We often think that Jesus talks about people in this parable, dividing the people between those who receive what Jesus had to say – the good soil – and those who don’t receive the word – the bad soil. The disciples on one side, the scribes and the pharisees on the other side. And maybe there is some truth in this understanding but to me, when Jesus speaks about different types of soils, I think he is not so much talking about different types of people, rather he is talking about different dispositions of the heart, the heart that is able to understand and the heart that cannot do it.

Jesus is talking about the disposition of our hearts, of all our hearts and you know in my experience there are is not really such a thing as people who have no heart at all and people who have a whole heart, and mostly there is no heart without wounds or sorrow, no heart that is not burdened or hiding somewhere, somehow. And if we all look at our own hearts, it can be everything really – some days it’s sad and barren, some days it’s thorny and defensive, some days it’s rocky and heavy, some days it’s rich, fertile, generous and open – and if you’re like me, it may also vary from one hour to the next!

And yet, yet the parable tells us today that it is in this heart that God plants the seed, it is in this heart that we have to receive the word of God and to understand it, and you know the word of God it’s not only about reading the Bible, although it can be involved in the process. Receiving the word of God is to receive something that brings us comfort in our pain and hope in the future, the strength to love and the desire to live, something that raises us from something bad to something better and make us willing to do something new – for us and for those around us.

Salvation will happen in our hearts or it won’t. As Paul explains in his Epistle to the Romans today, Salvation is in the Spirit, not in the flesh. It means that Salvation does not happen in our heads, or in our bodies, it’s not to be sought in the world outside, not to be seen with Jesus landing from a cloud. Salvation will happen deep inside of us or it won’t.

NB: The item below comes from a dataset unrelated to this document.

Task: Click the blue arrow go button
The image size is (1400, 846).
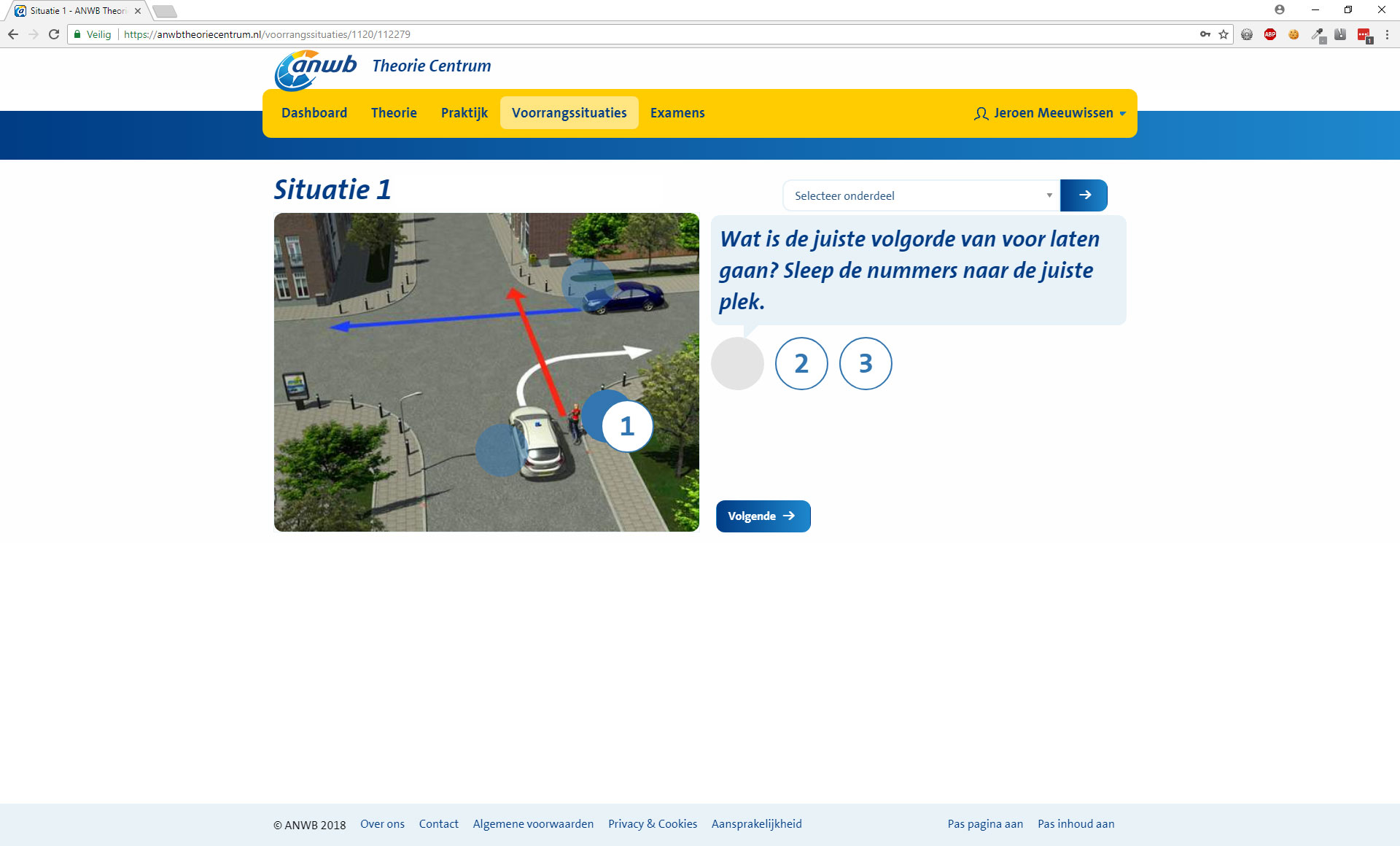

So today I would just like to remind us to do the tending because as heavy, broken, fearful, sad or bitter our hearts can be, this is the only place where we will ever get to receive God. So in the same way as we tend to the soil to bring life into the world, we need to tend to our hearts to bring divine life in us. Tend to your hearts. I have heard so many people telling me they worked on their garden during this quarantine, but what about the garden inside of us? What about the rock and thorns and dryness inside of us? And you know it’s not only about our sins, the “bad stuff” we have inside of us we need to remove: pride, blindness, selfishness…it’s also about our wounds that need to be healed, it’s about our defensiveness and our insecurities that prevent us from receiving the word of God, from being fully alive and from bringing love in this world and from receiving it. The sower sows generously, abundantly: God gives God’s love to the world, it’s only between us and our own heart that the problem is.

So how do we do that, how do we tend to our own heart and how do we make it a fertile ground?

Well, I wish I had a magic formula to give you and I don’t but I heard once that the best spiritual practice was to talk to our own heart. Talk to your heart. I am still trying to figure what it means but I can guess it’s about having a little bit of acceptance for ourselves, a little bit of attentiveness, a little bit of compassion, and even little bit of tenderness if it’s possible for who we truly are, knowing how deeply loved we have been in Jesus?

Paul reminds us today that there is “no condemnation for those who are in Christ Jesus”, but do we truly believe that, and do we act as if? How would it be like for us to start living a life without condemning ourselves, and just begin to be open to receive the best God has to give us?